Write down exactly the lines from the one with "Click the faint 10.10.11 target IP address" to the end of the data, first and last included, and no others.

Material provided:
Content starts
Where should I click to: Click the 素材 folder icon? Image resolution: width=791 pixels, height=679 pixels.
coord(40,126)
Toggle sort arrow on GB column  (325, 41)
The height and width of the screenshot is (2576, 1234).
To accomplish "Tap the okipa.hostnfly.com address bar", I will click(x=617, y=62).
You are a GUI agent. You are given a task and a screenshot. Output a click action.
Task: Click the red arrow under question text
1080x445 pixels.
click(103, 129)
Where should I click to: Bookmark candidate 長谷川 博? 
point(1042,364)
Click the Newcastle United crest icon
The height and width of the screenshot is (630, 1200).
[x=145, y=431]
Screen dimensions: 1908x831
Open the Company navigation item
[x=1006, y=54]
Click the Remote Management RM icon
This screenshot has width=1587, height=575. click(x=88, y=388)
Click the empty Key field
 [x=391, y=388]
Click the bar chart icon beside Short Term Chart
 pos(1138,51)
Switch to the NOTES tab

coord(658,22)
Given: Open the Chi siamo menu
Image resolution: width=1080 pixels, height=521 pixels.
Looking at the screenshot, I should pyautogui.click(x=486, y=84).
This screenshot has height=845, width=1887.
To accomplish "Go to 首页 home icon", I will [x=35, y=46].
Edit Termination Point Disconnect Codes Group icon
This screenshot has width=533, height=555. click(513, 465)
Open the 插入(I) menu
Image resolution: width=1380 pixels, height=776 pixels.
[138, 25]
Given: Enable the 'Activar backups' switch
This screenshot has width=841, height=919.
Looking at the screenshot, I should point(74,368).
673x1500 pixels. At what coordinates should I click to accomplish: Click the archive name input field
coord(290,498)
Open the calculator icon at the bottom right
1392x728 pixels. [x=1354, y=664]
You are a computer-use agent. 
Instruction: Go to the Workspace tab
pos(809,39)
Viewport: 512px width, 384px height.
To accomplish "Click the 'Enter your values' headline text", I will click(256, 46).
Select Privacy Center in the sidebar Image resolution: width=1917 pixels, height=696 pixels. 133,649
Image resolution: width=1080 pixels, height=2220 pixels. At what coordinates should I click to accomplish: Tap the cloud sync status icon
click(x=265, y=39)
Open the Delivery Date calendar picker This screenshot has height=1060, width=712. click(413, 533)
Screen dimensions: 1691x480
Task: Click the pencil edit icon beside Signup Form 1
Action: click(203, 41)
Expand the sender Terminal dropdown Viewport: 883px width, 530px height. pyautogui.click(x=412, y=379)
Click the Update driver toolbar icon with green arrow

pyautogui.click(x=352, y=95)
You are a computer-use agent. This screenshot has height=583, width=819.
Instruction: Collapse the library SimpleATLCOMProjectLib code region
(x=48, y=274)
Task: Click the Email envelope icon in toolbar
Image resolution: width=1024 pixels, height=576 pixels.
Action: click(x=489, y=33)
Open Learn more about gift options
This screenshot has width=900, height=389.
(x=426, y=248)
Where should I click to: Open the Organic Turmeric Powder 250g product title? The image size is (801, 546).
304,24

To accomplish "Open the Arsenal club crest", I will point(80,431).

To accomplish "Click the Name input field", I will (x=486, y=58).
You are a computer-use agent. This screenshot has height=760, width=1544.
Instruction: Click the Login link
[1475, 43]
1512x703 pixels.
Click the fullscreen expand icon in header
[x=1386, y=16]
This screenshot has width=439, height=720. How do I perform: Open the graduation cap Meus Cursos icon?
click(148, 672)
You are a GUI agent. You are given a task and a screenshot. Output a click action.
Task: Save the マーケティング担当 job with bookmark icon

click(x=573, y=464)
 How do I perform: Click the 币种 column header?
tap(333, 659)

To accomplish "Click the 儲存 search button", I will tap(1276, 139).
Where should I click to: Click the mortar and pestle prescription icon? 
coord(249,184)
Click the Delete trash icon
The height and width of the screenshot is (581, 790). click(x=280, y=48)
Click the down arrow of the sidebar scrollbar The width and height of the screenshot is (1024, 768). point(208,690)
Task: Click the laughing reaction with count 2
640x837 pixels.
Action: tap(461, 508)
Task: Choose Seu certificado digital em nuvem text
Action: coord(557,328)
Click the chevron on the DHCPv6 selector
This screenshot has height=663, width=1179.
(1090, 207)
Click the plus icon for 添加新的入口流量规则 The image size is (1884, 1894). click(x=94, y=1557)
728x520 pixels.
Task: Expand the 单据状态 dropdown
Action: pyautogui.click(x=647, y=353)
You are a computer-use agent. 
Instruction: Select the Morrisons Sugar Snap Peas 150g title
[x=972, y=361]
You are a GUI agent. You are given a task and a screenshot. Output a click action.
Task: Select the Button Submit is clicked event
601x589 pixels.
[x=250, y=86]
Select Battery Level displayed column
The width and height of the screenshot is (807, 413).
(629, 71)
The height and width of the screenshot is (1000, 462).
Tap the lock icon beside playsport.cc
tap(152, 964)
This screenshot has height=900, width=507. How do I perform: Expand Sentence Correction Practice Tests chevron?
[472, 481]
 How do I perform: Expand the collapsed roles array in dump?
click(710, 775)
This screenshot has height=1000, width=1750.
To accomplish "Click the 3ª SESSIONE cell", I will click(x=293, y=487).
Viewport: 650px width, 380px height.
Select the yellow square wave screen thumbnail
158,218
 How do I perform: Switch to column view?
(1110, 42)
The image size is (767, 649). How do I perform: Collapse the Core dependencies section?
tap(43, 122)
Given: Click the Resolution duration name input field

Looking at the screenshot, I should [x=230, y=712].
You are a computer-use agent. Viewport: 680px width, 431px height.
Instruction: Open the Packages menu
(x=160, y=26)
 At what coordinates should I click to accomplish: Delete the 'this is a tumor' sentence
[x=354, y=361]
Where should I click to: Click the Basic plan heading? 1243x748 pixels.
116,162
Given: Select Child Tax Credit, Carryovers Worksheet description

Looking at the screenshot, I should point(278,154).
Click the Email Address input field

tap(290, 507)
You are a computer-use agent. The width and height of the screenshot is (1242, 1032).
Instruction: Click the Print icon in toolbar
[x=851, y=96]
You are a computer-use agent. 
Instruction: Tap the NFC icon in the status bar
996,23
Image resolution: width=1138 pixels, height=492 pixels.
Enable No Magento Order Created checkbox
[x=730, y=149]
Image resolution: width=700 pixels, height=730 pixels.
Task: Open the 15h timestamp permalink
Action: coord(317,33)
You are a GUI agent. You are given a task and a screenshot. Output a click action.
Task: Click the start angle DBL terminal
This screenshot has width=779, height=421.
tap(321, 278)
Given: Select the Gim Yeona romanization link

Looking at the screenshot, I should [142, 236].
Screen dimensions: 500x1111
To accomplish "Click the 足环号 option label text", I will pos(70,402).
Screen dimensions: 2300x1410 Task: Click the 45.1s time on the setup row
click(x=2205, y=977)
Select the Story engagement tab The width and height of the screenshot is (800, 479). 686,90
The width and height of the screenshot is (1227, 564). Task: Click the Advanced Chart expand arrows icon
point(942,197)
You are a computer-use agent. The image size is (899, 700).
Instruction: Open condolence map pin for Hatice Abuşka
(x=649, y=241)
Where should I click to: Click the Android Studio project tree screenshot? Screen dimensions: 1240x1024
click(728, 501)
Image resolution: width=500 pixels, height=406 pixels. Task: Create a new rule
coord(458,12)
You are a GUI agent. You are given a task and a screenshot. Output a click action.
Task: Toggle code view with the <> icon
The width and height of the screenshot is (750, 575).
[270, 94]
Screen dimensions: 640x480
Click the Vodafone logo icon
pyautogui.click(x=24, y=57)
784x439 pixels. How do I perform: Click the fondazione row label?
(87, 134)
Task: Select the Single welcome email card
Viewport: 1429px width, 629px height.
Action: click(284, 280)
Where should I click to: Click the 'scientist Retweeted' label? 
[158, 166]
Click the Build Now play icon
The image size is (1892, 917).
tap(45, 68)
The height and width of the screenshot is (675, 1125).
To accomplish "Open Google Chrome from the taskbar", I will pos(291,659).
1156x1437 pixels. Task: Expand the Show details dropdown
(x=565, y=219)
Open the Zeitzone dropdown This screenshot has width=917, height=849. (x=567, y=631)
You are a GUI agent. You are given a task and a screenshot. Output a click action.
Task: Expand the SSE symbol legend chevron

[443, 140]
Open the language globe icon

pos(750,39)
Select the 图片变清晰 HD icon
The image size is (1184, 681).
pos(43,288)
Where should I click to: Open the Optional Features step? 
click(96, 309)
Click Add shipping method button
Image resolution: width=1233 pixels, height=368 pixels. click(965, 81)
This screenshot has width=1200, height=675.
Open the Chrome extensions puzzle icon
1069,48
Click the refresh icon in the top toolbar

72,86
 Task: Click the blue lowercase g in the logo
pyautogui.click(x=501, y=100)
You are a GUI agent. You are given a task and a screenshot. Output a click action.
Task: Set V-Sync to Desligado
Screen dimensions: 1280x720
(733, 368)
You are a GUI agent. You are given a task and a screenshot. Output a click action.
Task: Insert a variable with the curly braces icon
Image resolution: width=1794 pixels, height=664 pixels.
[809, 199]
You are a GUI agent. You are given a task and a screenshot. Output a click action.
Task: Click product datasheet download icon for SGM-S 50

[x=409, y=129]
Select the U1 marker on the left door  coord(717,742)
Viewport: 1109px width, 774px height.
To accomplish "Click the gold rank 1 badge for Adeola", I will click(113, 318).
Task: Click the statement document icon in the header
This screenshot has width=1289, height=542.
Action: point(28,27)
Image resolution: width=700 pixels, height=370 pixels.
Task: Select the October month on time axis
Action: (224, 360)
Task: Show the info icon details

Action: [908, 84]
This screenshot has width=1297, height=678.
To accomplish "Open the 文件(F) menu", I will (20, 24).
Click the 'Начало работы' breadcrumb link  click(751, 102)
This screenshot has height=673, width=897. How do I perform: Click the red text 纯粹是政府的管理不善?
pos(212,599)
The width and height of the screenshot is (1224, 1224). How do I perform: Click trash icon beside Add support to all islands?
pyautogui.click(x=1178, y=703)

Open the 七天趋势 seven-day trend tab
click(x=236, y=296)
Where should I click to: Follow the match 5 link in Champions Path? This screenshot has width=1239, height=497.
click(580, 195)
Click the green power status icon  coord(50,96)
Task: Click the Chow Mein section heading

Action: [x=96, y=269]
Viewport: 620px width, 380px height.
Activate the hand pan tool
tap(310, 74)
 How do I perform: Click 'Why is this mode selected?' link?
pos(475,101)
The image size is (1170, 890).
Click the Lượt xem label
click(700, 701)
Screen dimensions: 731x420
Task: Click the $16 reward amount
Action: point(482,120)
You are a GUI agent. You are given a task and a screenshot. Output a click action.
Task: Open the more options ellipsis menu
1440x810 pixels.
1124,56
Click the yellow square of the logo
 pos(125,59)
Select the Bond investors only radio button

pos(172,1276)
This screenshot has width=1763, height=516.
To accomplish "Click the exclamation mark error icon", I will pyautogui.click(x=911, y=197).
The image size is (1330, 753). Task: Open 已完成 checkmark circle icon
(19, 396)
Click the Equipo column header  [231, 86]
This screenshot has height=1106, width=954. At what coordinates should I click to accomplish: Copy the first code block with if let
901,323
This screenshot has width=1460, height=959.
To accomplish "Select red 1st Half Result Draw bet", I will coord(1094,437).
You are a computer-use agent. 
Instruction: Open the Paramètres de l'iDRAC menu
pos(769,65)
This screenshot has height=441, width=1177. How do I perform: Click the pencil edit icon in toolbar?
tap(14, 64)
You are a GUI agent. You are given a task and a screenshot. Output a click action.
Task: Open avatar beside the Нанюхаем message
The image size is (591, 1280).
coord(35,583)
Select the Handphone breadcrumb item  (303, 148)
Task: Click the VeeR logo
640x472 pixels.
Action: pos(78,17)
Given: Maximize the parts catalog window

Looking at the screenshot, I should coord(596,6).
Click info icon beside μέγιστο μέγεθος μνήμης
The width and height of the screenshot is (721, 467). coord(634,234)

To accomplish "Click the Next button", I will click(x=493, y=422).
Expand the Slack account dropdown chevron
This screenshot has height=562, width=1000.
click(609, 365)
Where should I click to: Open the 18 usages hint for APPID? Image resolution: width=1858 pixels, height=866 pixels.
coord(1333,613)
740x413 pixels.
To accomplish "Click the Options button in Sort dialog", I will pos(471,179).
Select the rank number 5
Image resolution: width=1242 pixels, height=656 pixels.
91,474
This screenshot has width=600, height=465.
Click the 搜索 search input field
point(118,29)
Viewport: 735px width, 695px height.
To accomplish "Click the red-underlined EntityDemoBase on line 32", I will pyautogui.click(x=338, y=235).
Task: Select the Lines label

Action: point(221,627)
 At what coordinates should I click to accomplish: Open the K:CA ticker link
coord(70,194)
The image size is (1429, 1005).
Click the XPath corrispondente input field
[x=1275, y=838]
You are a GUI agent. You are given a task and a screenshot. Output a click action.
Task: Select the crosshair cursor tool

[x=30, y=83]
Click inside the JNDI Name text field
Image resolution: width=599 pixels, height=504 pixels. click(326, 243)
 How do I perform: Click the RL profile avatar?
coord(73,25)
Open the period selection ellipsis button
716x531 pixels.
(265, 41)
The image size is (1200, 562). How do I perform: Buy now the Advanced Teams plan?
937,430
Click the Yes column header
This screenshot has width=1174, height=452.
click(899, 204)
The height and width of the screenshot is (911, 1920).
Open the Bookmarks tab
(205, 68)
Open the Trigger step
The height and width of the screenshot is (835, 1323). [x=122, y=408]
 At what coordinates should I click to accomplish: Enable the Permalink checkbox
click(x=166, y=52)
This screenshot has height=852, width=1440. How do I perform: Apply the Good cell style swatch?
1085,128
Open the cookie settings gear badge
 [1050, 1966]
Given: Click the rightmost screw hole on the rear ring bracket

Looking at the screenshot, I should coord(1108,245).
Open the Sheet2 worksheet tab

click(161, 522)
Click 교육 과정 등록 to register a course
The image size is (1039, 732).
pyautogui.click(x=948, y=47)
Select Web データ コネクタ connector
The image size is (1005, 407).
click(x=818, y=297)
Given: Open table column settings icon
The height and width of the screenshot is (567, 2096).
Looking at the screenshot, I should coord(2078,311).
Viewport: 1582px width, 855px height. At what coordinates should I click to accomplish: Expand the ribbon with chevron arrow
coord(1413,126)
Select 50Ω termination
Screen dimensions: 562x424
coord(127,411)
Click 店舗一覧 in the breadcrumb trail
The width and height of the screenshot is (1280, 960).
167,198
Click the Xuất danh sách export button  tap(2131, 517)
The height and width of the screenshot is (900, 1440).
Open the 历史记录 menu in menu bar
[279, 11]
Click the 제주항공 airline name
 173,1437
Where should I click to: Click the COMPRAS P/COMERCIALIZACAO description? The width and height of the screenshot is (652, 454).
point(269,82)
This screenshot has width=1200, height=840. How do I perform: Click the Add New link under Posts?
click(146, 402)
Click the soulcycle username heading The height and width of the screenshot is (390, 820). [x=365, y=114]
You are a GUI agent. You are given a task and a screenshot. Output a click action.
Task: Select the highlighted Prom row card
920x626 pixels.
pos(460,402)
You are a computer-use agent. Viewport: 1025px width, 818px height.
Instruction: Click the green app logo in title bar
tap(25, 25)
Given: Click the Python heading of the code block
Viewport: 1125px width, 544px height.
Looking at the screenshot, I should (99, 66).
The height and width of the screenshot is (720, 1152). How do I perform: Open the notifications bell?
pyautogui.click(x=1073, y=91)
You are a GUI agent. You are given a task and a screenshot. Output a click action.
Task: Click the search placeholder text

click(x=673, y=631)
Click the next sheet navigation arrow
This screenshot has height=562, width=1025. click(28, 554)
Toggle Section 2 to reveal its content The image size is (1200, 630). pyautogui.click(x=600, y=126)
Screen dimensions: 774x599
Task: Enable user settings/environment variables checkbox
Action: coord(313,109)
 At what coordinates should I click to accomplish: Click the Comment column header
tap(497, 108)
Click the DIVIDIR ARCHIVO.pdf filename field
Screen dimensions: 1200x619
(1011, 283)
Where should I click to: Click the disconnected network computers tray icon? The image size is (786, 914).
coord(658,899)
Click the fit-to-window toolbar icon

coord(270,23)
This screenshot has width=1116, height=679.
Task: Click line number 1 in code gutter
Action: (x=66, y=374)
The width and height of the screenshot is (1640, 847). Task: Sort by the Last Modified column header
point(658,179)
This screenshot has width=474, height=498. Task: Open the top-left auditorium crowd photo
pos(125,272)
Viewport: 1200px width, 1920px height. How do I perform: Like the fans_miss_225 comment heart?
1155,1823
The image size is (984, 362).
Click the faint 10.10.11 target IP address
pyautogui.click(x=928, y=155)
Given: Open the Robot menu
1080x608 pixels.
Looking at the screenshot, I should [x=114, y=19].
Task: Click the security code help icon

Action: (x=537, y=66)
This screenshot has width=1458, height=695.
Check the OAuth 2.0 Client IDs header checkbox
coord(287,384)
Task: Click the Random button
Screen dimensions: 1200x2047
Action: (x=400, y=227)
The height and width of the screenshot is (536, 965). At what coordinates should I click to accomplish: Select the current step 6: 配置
Content ends
Reply:
Click the faint 10.10.11 target IP address
pyautogui.click(x=928, y=155)
Given: Open the Robot menu
1080x608 pixels.
Looking at the screenshot, I should [x=114, y=19].
Task: Click the security code help icon

Action: (x=537, y=66)
This screenshot has width=1458, height=695.
Check the OAuth 2.0 Client IDs header checkbox
coord(287,384)
Task: Click the Random button
Screen dimensions: 1200x2047
Action: (x=400, y=227)
The height and width of the screenshot is (536, 965). At what coordinates should I click to accomplish: Select the current step 6: 配置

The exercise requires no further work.